I booted a generic vagrant instance, and manually installed rabbitmq using apt-get. It ran after installation, as I expected it would. Running '/etc/init.d/rabbitmq-server status' showed that it was running:

root@precise64:~# /etc/init.d/rabbitmq-server status
Status of node rabbit@precise64 ...
[{pid,2284},
 {running_applications,[{rabbit,"RabbitMQ","2.7.1"},
                        {mnesia,"MNESIA  CXC 138 12","4.5"},
                        {os_mon,"CPO  CXC 138 46","2.2.7"},
                        {sasl,"SASL  CXC 138 11","2.1.10"},
                        {stdlib,"ERTS  CXC 138 10","1.17.5"},
                        {kernel,"ERTS  CXC 138 10","2.14.5"}]},
 {os,{unix,linux}},
 {erlang_version,"Erlang R14B04 (erts-5.8.5) [source] [64-bit] 
[smp:2:2] [rq:2] [async-threads:30] [kernel-poll:true]\n"},
 {memory,[{total,24525920},
          {processes,9676480},
          {processes_used,9672808},
          {system,14849440},
          {atom,1124441},
          {atom_used,1120225},
          {binary,92152},
          {code,11134417},
          {ets,733392}]},
 {vm_memory_high_watermark,0.3999999984343938},
 {vm_memory_limit,153295257}]
...done.
Then I killed the vagrant instance, turned on the puppet rabbitmq manifest, and started it up. Puppet failed during the run because it couldn't start the service, just as it always had failed. So I connected in and ran '/etc/init.d/rabbitmq-server status', and I got this:
root@precise64:~# /etc/init.d/rabbitmq-server status 
Status of node precise64@precise64 ...
Error: unable to connect to node precise64@precise64: nodedown

DIAGNOSTICS
===========

nodes in question: [precise64@precise64]

hosts, their running nodes and ports:
- precise64: [{rabbit,45074},{rabbitmqctl2835,51120}]

current node details:
- node name: rabbitmqctl2835@precise64
- home dir: /var/lib/rabbitmq
- cookie hash: ovNnSahEs2CWYKS80bcf5w==

Yeah, it definitely does't see it running. But wait, did you catch it? There's a subtle difference.

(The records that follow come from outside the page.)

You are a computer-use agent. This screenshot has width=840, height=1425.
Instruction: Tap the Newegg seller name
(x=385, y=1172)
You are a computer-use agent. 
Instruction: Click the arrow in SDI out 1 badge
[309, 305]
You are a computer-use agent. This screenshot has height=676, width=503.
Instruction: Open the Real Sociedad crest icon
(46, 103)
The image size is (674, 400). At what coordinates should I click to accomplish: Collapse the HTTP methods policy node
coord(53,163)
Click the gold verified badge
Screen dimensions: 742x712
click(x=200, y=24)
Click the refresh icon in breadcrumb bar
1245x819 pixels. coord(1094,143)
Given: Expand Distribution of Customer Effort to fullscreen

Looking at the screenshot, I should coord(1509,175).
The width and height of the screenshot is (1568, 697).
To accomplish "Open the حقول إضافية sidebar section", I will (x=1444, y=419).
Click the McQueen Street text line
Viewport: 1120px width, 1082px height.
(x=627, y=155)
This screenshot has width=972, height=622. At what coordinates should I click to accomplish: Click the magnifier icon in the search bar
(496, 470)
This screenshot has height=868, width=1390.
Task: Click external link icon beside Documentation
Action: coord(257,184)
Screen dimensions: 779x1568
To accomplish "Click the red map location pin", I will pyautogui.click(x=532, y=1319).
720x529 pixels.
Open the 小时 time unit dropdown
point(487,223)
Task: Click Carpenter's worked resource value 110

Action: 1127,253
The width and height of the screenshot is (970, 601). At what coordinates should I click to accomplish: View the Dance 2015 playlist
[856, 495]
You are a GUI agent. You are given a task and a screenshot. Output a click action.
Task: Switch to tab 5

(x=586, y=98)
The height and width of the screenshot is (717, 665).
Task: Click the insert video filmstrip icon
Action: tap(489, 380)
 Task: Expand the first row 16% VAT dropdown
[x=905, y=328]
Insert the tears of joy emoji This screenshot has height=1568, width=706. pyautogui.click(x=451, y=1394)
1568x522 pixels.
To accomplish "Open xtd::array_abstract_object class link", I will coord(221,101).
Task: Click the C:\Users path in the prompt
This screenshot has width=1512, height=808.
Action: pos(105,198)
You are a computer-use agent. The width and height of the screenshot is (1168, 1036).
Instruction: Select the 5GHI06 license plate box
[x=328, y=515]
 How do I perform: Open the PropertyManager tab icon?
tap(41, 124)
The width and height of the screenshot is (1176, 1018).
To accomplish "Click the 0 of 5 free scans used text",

In the output from installing it manually, the first line was "Status of node rabbit@precise64", but after the puppet run, it was "precise64@precise64". Puppet is changing the node name on disk, but the running instance is under the original name!

I edited /etc/rabbitmq/rabbitmq-env.conf to change the node name back to 'rabbit', then ran /etc/init.d/rabbitmq-server status, and sure enough, it showed identical output to when I installed it manually.

To finish it off, I edited the puppet config to change the node name back to 'rabbit', then restarted the vagrant box. It started perfectly:

Screen Shot 2014-02-07 at 10.28.13 AM

End result: If you want to use the RabbitMQ module from puppetlabs, my advice is to not change the node name on the server from 'rabbit'.